* EXERCISE DETAILS *
Output the data below exactly, down to the last character.

Stored data
****

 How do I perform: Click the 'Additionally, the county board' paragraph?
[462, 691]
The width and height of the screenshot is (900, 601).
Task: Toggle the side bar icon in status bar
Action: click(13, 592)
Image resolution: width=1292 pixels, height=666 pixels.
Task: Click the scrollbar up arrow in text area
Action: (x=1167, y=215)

****

* RESPONSE FOR THIS EXERCISE *
 How do I perform: Click the 'Additionally, the county board' paragraph?
[462, 691]
The width and height of the screenshot is (900, 601).
Task: Toggle the side bar icon in status bar
Action: click(13, 592)
Image resolution: width=1292 pixels, height=666 pixels.
Task: Click the scrollbar up arrow in text area
Action: (x=1167, y=215)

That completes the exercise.